*MATERIAL SHOWN*
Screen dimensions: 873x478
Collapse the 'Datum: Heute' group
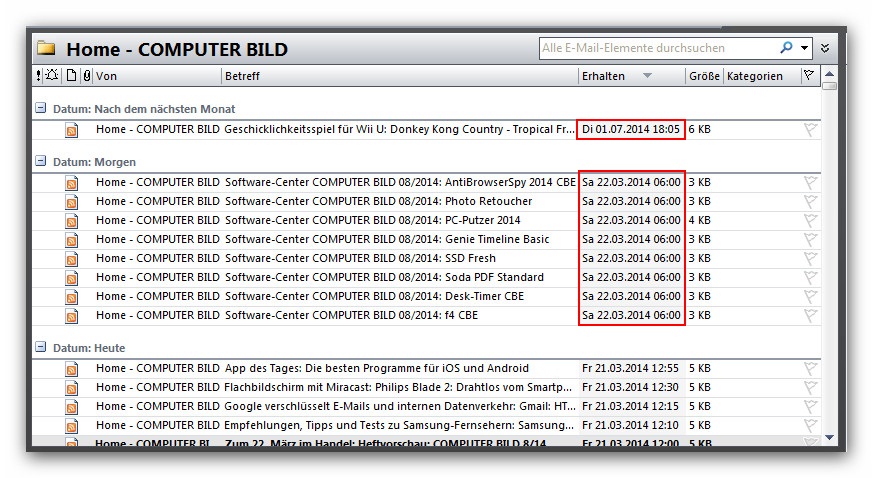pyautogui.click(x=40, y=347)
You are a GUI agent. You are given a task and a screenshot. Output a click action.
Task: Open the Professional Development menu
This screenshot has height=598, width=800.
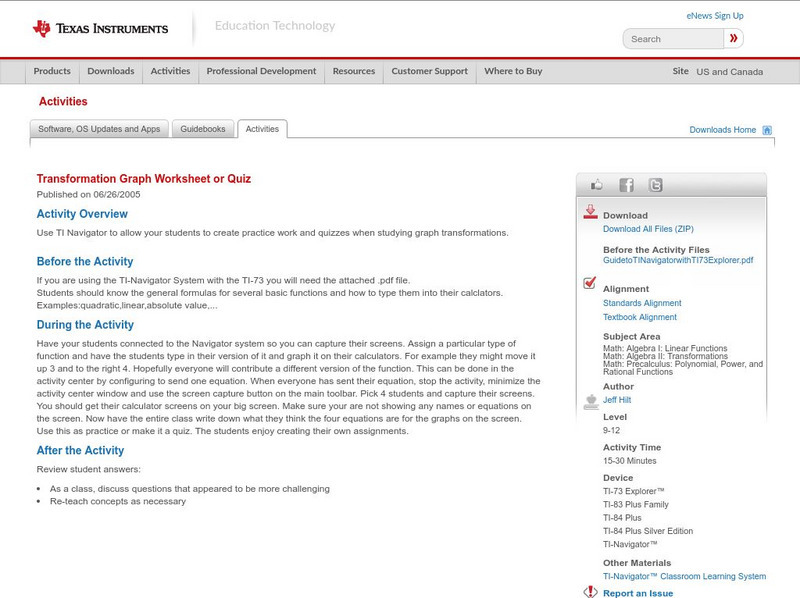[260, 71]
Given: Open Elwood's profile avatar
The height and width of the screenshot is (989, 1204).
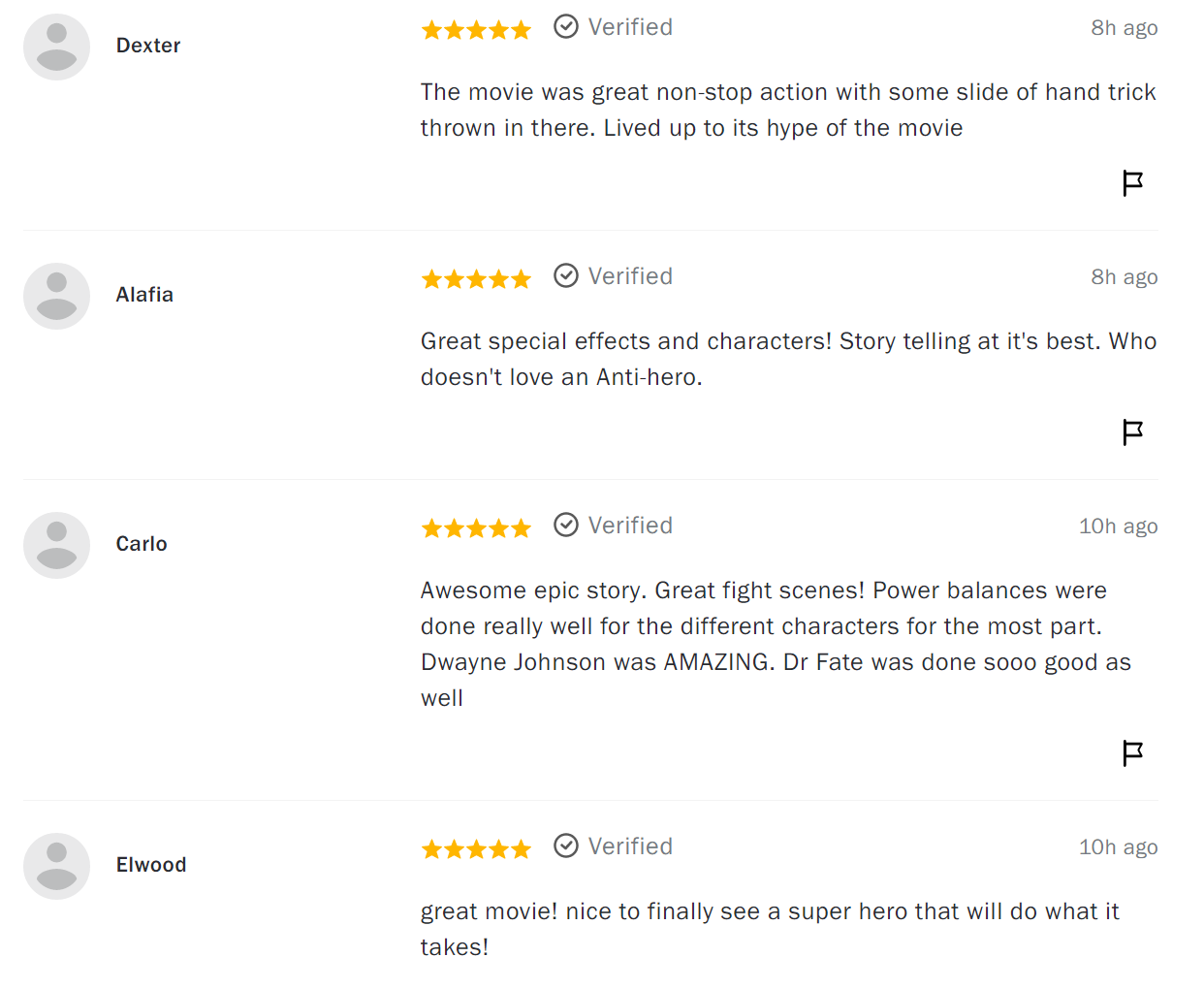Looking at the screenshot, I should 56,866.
...
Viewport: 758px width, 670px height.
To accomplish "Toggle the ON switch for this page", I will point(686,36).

*PROBLEM DESCRIPTION*
Wherever the string "Open" occurs in the data, copy the line that holds it.

*OUTPUT FOR THIS TASK*
Task: Open the Professional Development menu
Given: Open Elwood's profile avatar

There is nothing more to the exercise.